**Activity:**
Find the line with "Screen dimensions: 1568x508" in the records below, then please transcribe it and every later line exactly, omitting the pictures and adding nothing.

**Data to examine:**
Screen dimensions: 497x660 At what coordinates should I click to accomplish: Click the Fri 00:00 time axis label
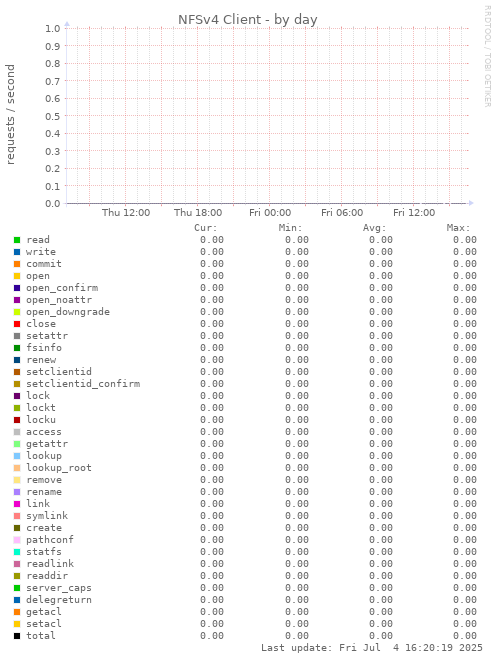270,213
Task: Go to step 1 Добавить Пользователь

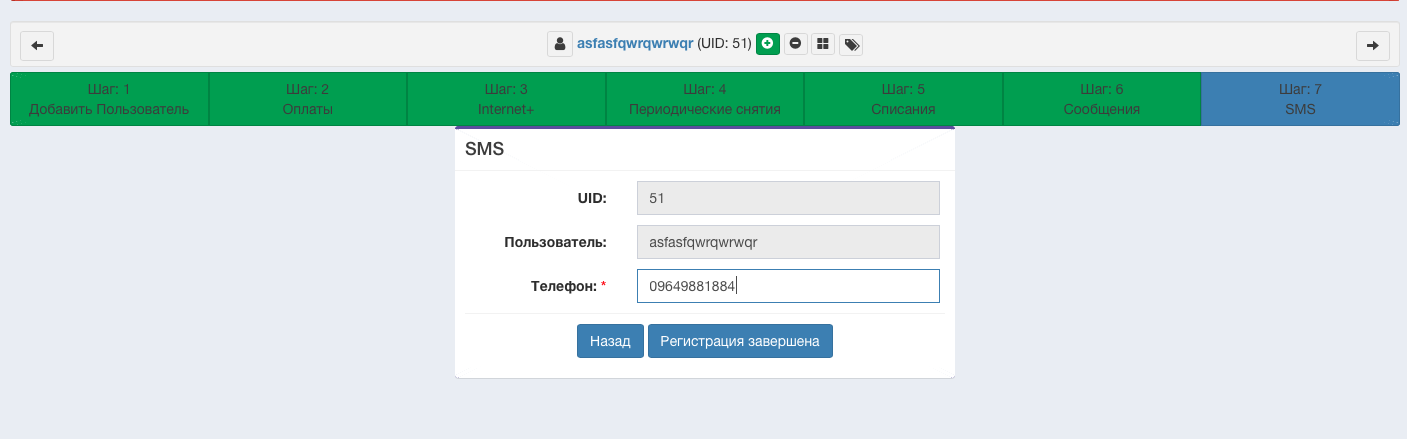Action: pos(109,99)
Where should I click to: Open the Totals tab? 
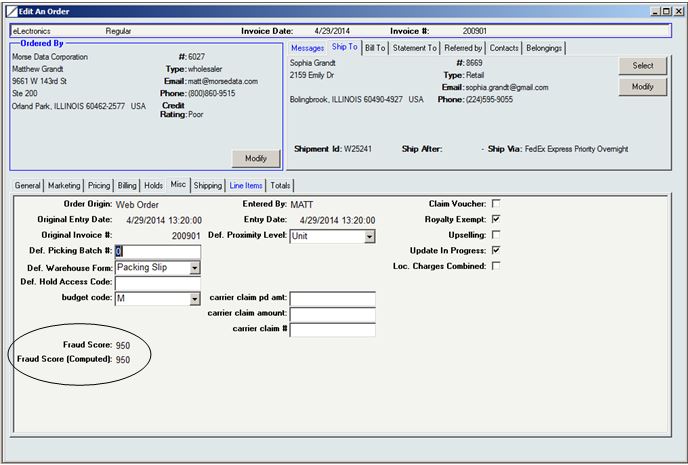tap(281, 185)
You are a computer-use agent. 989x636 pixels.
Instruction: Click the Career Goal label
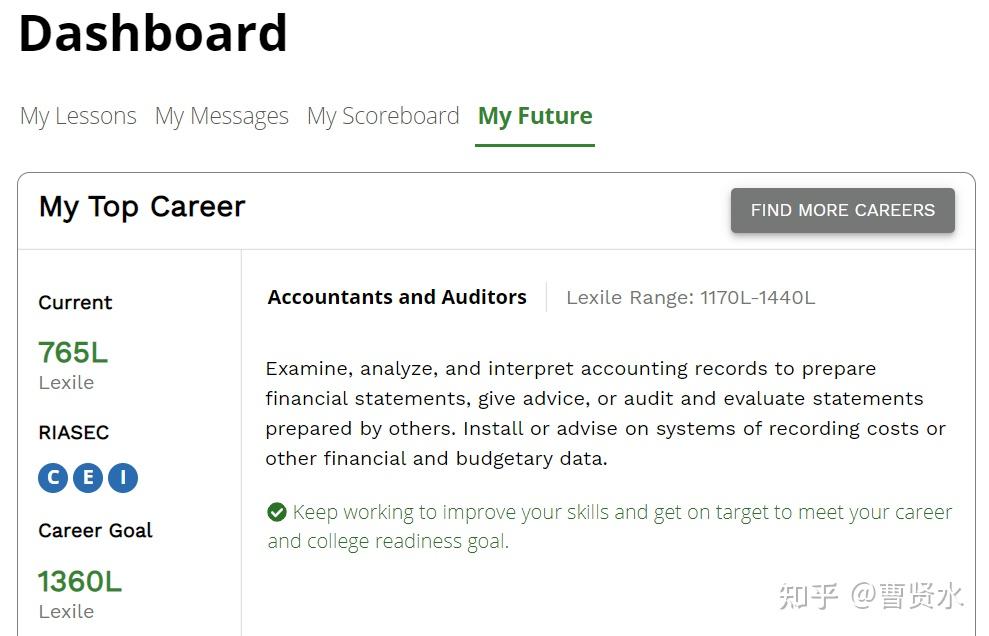95,531
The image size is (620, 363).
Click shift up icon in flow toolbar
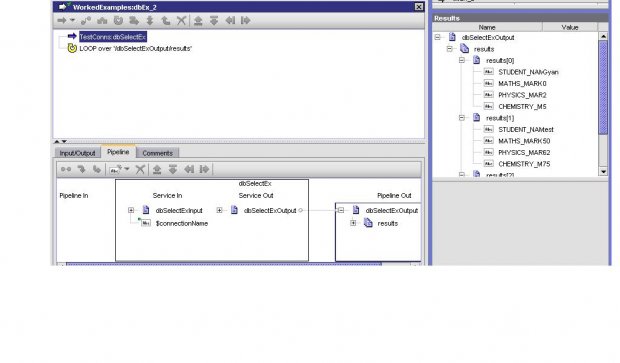point(198,21)
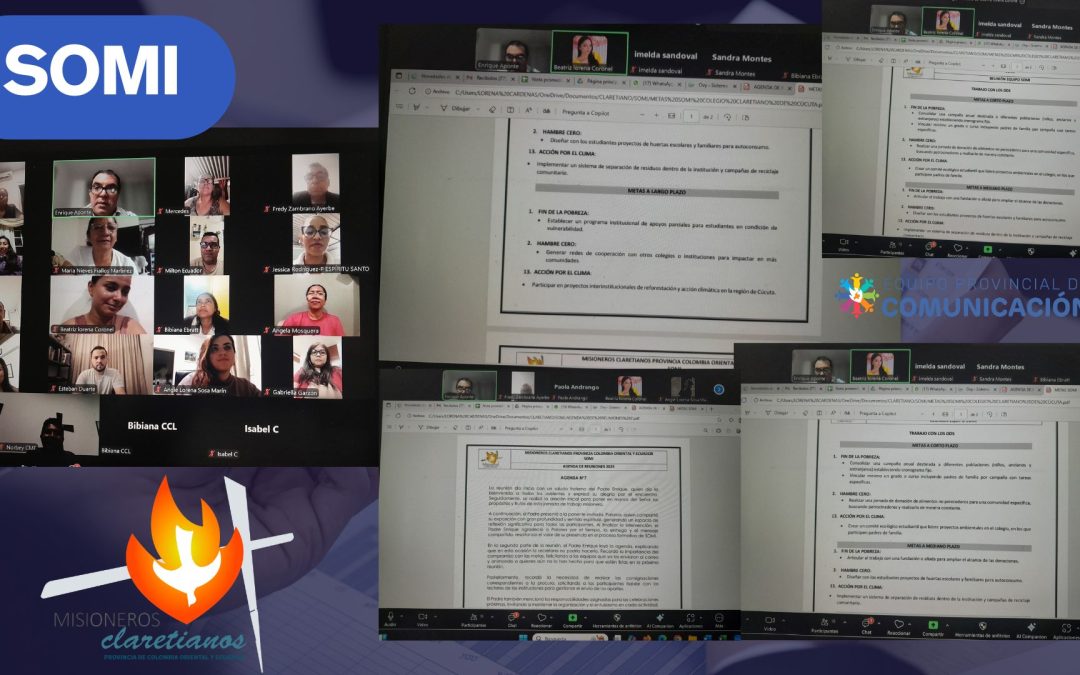The image size is (1080, 675).
Task: Click the green Compartir icon in the agenda meeting toolbar
Action: tap(571, 617)
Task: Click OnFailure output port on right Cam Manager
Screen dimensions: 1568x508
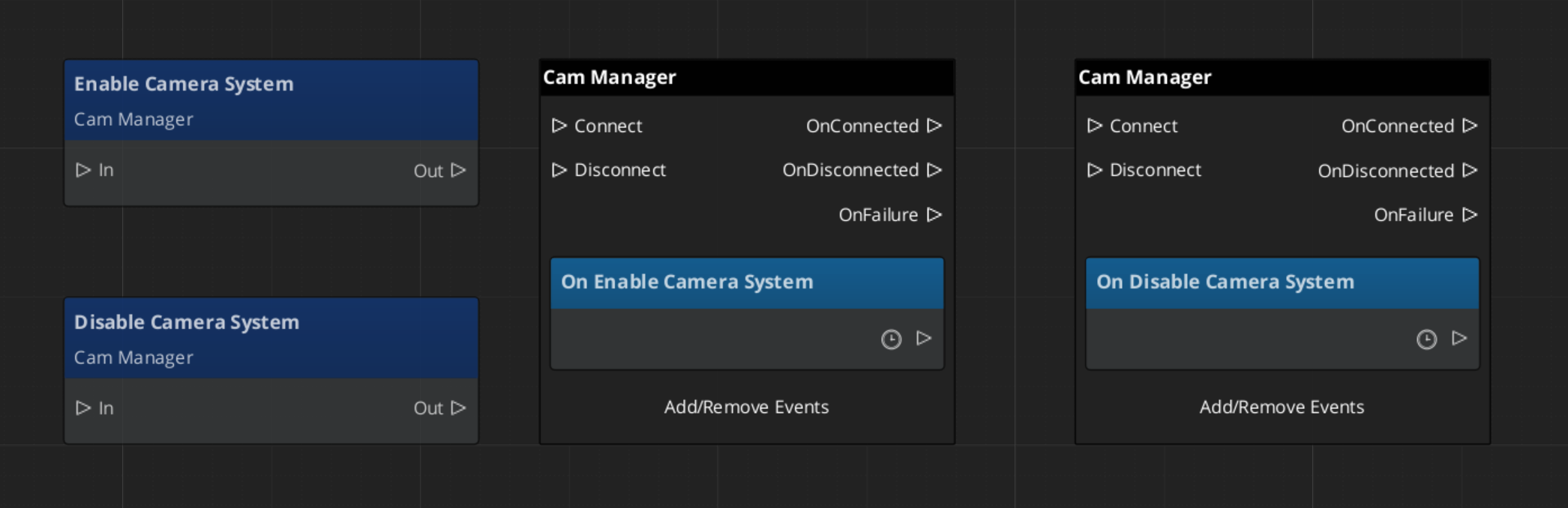Action: (x=1470, y=215)
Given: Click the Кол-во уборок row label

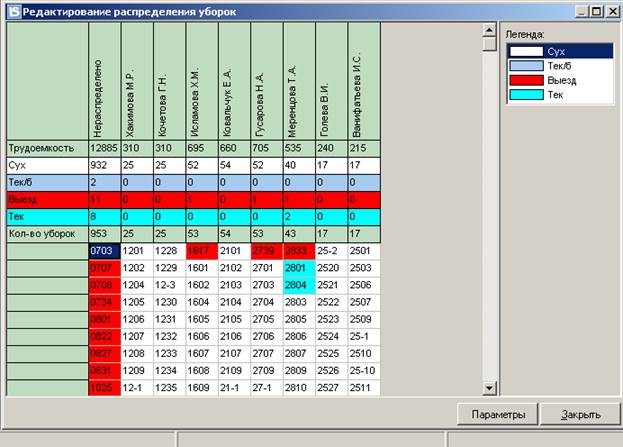Looking at the screenshot, I should pyautogui.click(x=46, y=233).
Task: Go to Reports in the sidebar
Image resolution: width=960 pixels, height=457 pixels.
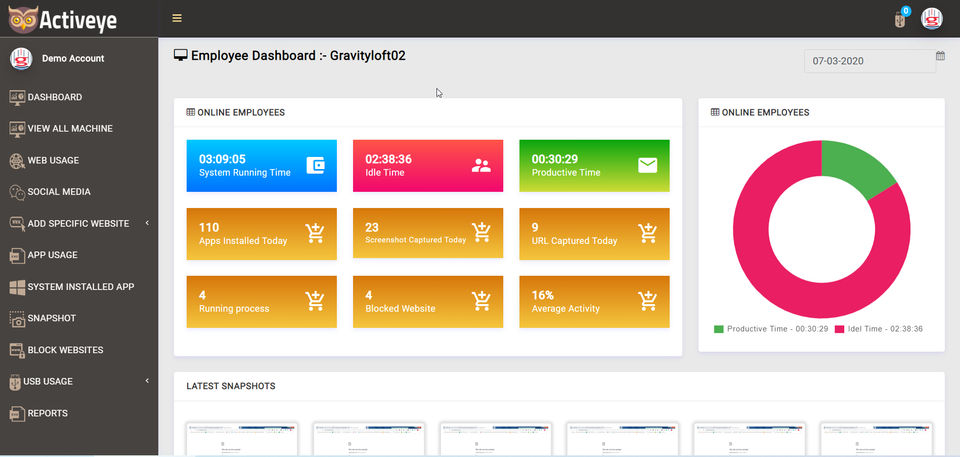Action: pyautogui.click(x=47, y=413)
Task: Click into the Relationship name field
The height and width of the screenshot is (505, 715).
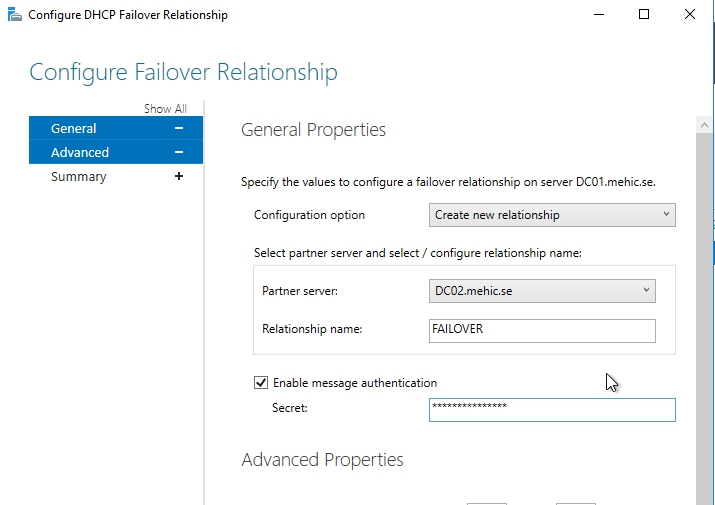Action: pyautogui.click(x=542, y=330)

**Response to this task:**
Screen dimensions: 1568x508
Action: (x=1470, y=215)
Given: Click the Кол-во уборок row label

Looking at the screenshot, I should pyautogui.click(x=46, y=233).
Task: Go to Reports in the sidebar
Image resolution: width=960 pixels, height=457 pixels.
Action: pyautogui.click(x=47, y=413)
Task: Click into the Relationship name field
The height and width of the screenshot is (505, 715).
Action: pyautogui.click(x=542, y=330)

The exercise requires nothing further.